A drawback for Basenjis is their tendency to chew on things – sometimes on things they shouldn’t. While it could get out of hand, these adorable doggos can easily be distracted for hours indoors with the right chew toys.
Reasons You May Want an Indoor Dog
The truth is, your lifestyle is probably going to dictate the type of dog that’s best for your household. It’s important to be realistic when weighing your options to make sure that your new pooch will be perfectly content in your home.
If these lifestyle characteristics sound familiar, you might want to consider an indoor-only dog:
- Extreme Climate: Living in parts of the world with extreme heat or extreme cold, even if it’s only certain times of the year, means you’ll need to be extra careful with outside time for pooches. If you can’t realistically expect to be outside a lot with your dog, and indoor-inclined pooch might be a good idea.
- City Living: If you live in an apartment or townhouse, or just don’t have much (or any) place to walk your dog safely, obviously the indoors are going to be where your dog spends much of his time. The size of your living space should also be an influential factor – bigger dogs, even indoor-loving ones, can’t always be content in small spaces.
- No Time for Walks: Commuting to and from the dog park or hiking trails can be time-consuming. If you’ve got a busy schedule, no doubt you’ll need to make at least some time to exercise and connect with your new pooch. But if you’re looking to save time on canine exercise, you’ll want to pick a breed that can be satisfied by a short walk around the block or an indoor game of fetch.
3 Tips for Keeping Your Dogs Happy Indoors
No dog is truly an indoor-only dog – all pups need at least some time outdoors for their health and happiness. Even the idlest canines need a little fresh air and sunshine, even if you have to drag them off the couch.
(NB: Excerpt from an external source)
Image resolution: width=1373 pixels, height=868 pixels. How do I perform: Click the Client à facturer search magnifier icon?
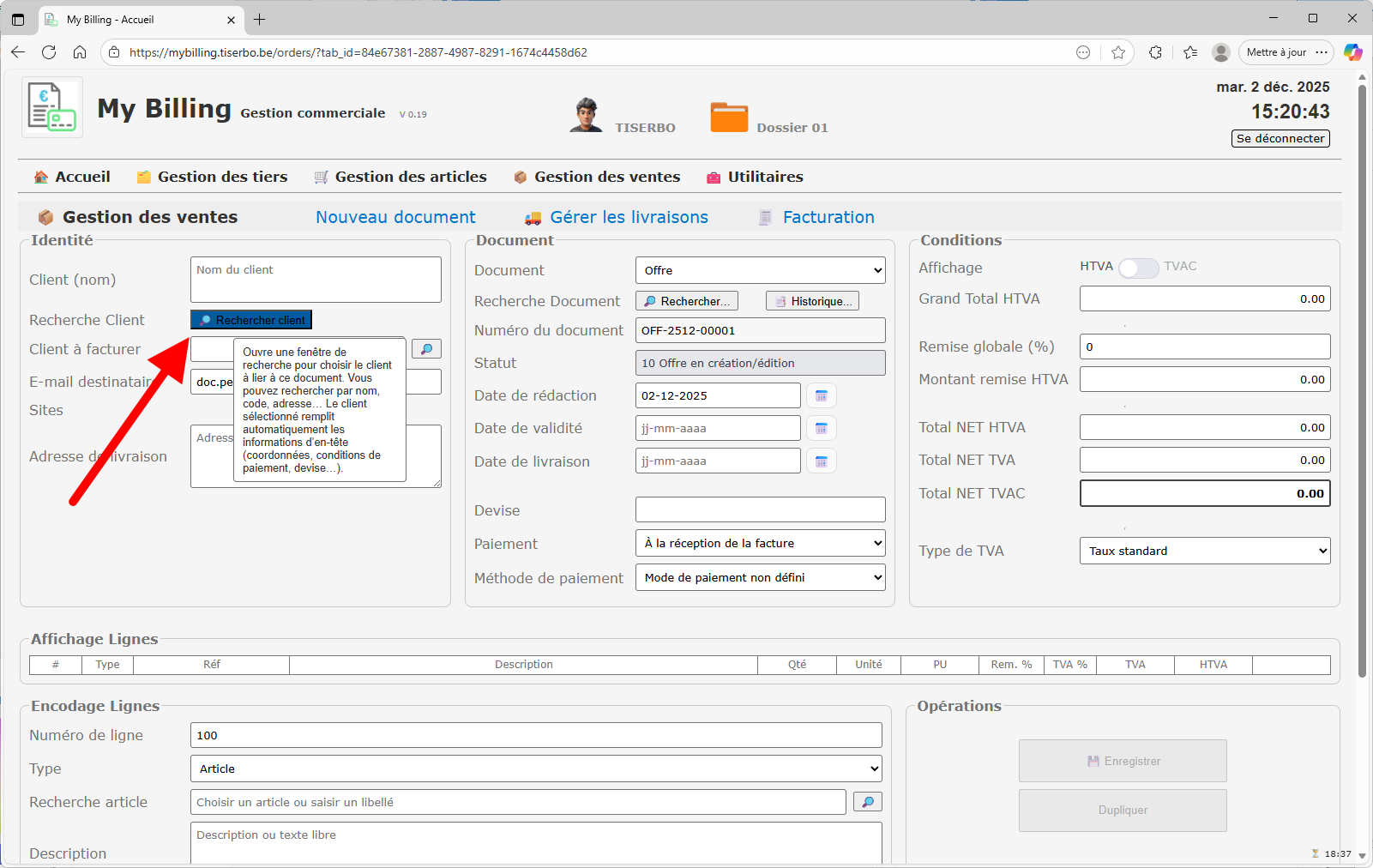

However, we have some tips you can try to keep your canine physically and mentally active indoors:
- Provide lots of games and toys: There are tons of toys for your dog will prefer beyond the boring old tennis ball – a lot of toys can help keep your pup’s mind and body active and keep them happily occupied. Try puzzle toys for some mental stimulation, or some interactive dog toys to practice paw-eye coordination. Keeping your pup’s mind active indoors is important to reduce anxiety, promote good behavior, and simply keep them content.
- Canine treadmill: Dog treadmills are a growing trend to give your pooch the benefits of a walk without the threat or distractions of the elements. They’re pretty much just a miniature version of the human treadmill — it may take some practice for your pup to get the hang of it, but you’ll definitely reap the benefits once he does. There’s plenty of other pieces of dog exercise equipment for pooches who need to get their moves on indoors.
- Window perches: Just because your dog won’t spend a lot of time outdoors, doesn’t mean he won’t want to know what’s going on out there. A comfortable view of the outdoors can help the hours pass when you’re away. It’s also a low key, relaxing activity to help your pooch unwind after playing hard.
Dogs of all shapes in sizes have their reasons for loving the indoors, from genetic requirements to behavioral norms. Did we include your favorite indoor-loving canine? Let us know in the comments!